Instructions to follow :: Write out each record exactly as given, but do not include the pictures.

Records for this task ::
· · ·
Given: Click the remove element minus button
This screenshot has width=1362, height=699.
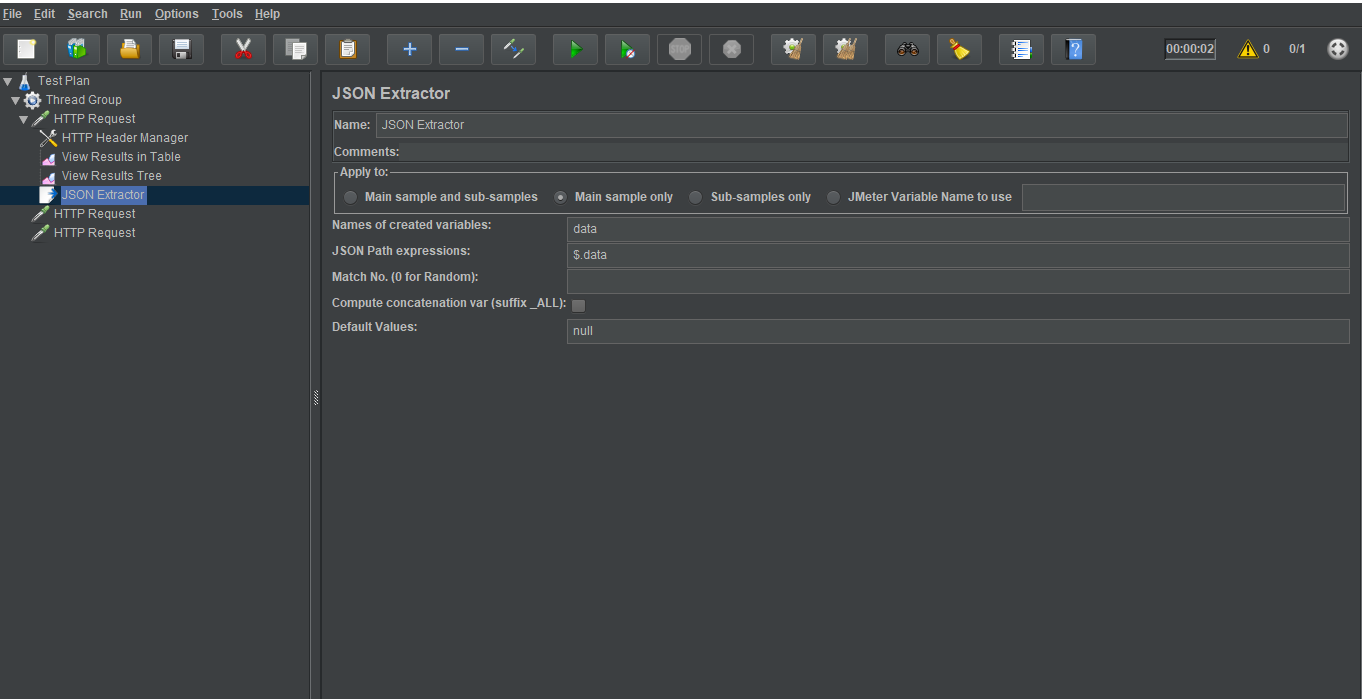Looking at the screenshot, I should point(461,48).
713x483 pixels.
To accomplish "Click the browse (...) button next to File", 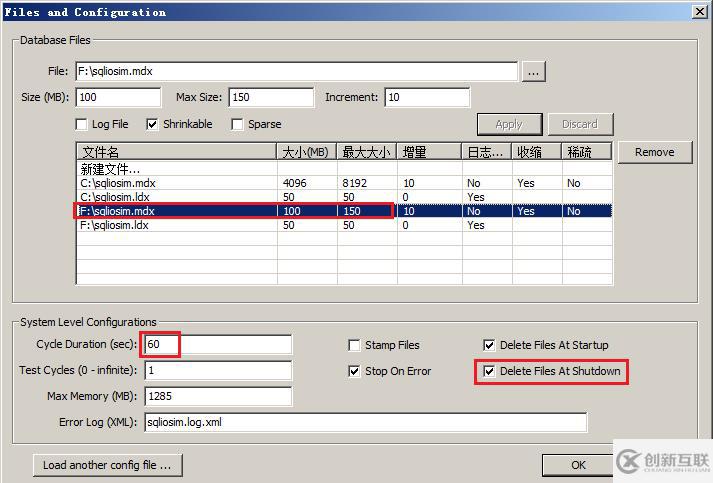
· · ·
Result below ::
Given: Click the remove element minus button
This screenshot has width=1362, height=699.
Looking at the screenshot, I should point(461,48).
713x483 pixels.
To accomplish "Click the browse (...) button next to File", 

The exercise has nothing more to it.